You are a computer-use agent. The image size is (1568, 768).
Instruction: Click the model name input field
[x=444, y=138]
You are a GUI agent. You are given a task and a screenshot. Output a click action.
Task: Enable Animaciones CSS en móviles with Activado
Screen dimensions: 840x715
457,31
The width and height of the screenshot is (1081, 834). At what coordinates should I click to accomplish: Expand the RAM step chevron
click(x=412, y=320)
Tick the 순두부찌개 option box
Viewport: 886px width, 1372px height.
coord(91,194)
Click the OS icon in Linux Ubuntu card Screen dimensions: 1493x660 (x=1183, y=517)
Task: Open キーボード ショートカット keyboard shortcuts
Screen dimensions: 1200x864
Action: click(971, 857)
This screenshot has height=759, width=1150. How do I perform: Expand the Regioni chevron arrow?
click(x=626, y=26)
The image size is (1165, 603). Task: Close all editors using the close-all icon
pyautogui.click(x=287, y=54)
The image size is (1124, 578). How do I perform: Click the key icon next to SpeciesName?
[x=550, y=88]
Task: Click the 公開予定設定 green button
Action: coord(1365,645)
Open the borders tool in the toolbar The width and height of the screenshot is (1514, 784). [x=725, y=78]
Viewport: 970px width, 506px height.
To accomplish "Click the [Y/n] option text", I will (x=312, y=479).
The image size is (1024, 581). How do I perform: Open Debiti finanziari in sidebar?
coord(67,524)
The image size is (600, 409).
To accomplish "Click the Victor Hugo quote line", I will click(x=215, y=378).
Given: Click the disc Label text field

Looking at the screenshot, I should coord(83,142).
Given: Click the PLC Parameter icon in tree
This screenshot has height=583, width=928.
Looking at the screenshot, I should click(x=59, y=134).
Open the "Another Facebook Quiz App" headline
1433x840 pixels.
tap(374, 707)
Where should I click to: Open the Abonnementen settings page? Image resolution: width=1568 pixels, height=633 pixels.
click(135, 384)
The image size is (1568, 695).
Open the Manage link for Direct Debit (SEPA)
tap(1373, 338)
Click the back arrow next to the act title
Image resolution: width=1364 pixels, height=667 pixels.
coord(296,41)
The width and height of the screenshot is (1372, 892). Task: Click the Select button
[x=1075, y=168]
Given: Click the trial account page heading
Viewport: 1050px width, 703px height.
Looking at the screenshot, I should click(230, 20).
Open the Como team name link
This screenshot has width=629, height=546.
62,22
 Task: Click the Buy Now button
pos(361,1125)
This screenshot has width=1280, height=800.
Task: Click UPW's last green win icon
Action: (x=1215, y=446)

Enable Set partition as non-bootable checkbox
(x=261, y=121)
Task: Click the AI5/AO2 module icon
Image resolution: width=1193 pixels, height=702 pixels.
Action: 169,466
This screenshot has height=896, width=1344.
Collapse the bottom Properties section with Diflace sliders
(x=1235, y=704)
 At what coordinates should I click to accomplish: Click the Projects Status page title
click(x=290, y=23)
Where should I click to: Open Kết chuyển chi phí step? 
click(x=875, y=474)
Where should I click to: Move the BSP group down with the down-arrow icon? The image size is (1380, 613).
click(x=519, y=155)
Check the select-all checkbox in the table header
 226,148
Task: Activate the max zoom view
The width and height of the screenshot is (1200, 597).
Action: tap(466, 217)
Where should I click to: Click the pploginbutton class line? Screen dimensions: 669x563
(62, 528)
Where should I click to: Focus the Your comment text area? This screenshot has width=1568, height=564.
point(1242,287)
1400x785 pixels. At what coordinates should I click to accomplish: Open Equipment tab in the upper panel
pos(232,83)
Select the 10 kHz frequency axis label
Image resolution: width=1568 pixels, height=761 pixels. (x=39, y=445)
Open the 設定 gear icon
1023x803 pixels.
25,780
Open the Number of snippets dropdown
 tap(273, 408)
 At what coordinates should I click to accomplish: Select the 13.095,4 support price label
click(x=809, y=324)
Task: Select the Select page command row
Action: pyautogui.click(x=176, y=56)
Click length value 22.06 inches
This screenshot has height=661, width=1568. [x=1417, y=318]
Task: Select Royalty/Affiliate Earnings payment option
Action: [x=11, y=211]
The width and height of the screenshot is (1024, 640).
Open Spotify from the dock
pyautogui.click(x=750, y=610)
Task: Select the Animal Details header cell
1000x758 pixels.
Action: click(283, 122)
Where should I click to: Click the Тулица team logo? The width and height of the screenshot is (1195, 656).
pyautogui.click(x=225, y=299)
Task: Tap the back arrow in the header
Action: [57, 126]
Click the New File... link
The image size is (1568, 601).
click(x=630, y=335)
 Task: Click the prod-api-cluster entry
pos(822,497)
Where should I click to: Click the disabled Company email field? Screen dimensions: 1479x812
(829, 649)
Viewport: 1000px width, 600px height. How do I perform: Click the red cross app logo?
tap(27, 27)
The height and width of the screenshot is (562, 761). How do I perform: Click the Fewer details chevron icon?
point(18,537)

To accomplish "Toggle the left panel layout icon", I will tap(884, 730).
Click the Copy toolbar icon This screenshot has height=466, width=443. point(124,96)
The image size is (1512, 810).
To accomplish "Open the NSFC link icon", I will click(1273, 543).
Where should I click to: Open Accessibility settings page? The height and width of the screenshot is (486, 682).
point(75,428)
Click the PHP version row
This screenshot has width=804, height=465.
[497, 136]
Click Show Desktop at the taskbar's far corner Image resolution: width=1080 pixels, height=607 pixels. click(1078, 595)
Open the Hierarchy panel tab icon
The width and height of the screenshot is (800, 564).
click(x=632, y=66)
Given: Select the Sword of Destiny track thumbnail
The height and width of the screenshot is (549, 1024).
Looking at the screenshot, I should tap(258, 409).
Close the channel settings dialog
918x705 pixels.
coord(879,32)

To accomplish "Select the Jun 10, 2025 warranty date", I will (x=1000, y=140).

================================

● **Exercise details**
Copy out every line from the data above in which the word "will" occurs.

● **Your response**
To accomplish "Click the [Y/n] option text", I will (x=312, y=479).
To accomplish "Click the Victor Hugo quote line", I will click(x=215, y=378).
To accomplish "Toggle the left panel layout icon", I will tap(884, 730).
To accomplish "Open the NSFC link icon", I will click(1273, 543).
To accomplish "Select the Jun 10, 2025 warranty date", I will (x=1000, y=140).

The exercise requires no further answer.